**Material for this exercise:**
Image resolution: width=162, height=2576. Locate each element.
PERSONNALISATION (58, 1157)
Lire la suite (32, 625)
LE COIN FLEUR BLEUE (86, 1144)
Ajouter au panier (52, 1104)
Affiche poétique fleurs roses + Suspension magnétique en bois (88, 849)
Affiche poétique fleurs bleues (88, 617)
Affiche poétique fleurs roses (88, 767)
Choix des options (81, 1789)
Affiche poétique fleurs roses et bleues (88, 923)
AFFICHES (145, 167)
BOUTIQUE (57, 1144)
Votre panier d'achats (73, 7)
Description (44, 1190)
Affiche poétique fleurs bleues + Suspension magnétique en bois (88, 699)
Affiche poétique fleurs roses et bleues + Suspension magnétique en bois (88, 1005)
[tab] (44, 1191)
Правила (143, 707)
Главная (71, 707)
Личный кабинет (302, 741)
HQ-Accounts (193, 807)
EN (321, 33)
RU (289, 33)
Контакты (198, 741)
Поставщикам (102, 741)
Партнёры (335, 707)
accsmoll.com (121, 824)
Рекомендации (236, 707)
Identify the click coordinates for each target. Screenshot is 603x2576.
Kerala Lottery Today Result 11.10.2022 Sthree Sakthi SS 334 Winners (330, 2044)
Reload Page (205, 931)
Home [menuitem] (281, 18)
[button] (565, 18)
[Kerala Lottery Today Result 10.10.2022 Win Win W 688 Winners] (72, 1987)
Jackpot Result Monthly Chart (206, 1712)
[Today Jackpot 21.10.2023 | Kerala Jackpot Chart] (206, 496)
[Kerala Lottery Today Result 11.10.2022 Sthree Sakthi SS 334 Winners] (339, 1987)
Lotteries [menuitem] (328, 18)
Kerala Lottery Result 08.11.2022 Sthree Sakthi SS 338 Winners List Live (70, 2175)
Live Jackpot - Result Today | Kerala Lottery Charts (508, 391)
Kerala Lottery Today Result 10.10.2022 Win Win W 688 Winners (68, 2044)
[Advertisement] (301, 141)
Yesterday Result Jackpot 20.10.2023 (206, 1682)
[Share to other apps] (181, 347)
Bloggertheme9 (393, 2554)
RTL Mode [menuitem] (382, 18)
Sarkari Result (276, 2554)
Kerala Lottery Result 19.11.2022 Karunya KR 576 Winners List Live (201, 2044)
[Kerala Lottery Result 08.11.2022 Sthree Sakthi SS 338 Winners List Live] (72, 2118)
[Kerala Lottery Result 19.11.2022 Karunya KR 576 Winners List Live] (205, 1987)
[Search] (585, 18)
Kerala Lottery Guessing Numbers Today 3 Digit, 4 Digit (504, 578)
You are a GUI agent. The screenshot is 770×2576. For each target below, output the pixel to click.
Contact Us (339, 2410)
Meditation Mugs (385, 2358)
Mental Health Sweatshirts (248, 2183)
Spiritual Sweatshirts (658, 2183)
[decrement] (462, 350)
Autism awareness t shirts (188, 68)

**What to do:** Pull out every line of the entries that includes the word "each".

**Answer for this exercise:**
Image resolution: width=162, height=2576. Locate each element.
Identify the click coordinates for each target. Screenshot is 603x2576.
You are a GUI agent. The screenshot is 770×2576. For each target below, output the pixel to click.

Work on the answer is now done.